As an example, CorpWatch cites the disastrously shoddy construction on a “model” health clinic built by The Berger Group with USAID funds near Kabul: “The ceiling had rotted away in patches; the plumbing, when it worked, leaked and shuddered; the chimney, made of flimsy metal, threatened to set the roof on fire; the sinks had no running water; and the place smelled of sewage.”

Oil matters

Oil’s role in Iraq is well known; its role in Afghanistan perhaps less so. In “From Afghanistan to Iraq: Connecting the Dots with Oil,” posted to AlterNet in February, Richard W. Behan tells how, as with Iraq, a U.S. military attack was being planned well before Sept. 11, 2001.

The backstory has to do with Washington’s wish to control oil in the Caspian Basin after the collapse of the Soviet Union, and the struggle between an Argentinean company and the U.S. oil firm Unocal to win rights to a pipeline across Afghanistan.

As negotiations stalled with the then-Taliban government in early 2001, the Bush administration began to put the word out to Afghanistan’s neighbors that a military strike could occur. Then came Sept. 11 and the U.S invasion.

The first post-invasion U.S. ambassador to Afghanistan was Unocal executive John Maresca. The second was Zalmay Khalilzad, an Afghan émigré, former Unocal consultant and former adviser to the State Department on building the mujahedin apparatus that brought down the national-democratic government.

Past and future

As in Iraq, it is difficult to predict Afghanistan’s future.
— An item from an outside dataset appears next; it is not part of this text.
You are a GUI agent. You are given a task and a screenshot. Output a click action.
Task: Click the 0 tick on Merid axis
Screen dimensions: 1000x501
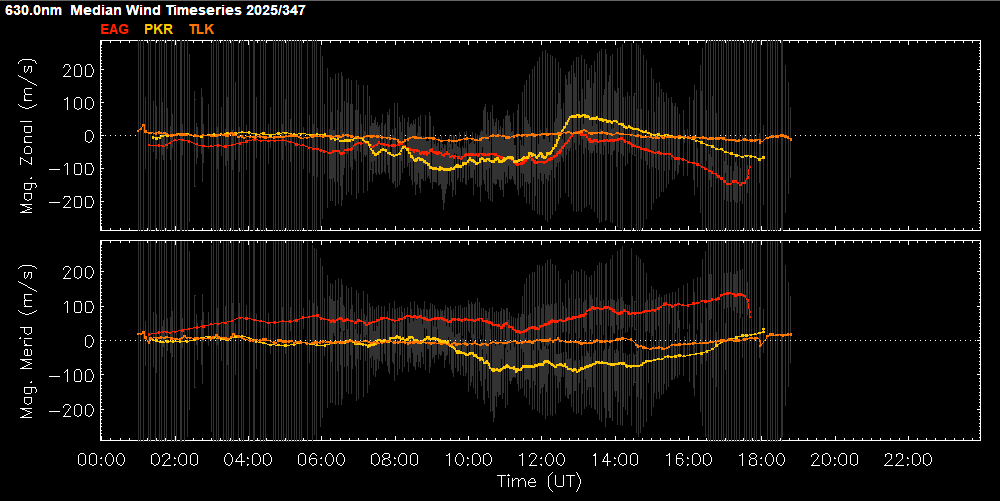(x=89, y=341)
But the U.S. and NATO occupation is certainly not helping the Afghan people build a healthy economy and society with decent paying jobs, housing, health care and education, and progress toward democracy, ending the oppression of women, and overcoming ethnic and regional fragmentation.

Under the monarchy in the 1960s and ’70s, and especially under the People’s Democratic Party government in the 1980s, progress was made. It was tragically cut short when the national-democratic government fell to the mujahedin. When the U.S. and NATO are forced to end the occupation, the seeds of progress are waiting to sprout again, watered by peaceful development aid of the type the United Nations and its associated agencies can provide.


In the late 1970s and early 80s, Marilyn Bechtel edited the bimonthly magazine New World Review. She visited Afghanistan in 1980 and 1981.